--- Enunciado da tarefa ---
Transcreva as linhas a seguir sem nenhuma alteração.
__________________________________________________
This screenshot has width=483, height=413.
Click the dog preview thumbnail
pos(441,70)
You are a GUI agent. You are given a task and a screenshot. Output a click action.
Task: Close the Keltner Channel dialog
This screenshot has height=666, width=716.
__________________________________________________
--- Resultado do exercício ---
This screenshot has width=483, height=413.
Click the dog preview thumbnail
pos(441,70)
You are a GUI agent. You are given a task and a screenshot. Output a click action.
Task: Close the Keltner Channel dialog
This screenshot has height=666, width=716.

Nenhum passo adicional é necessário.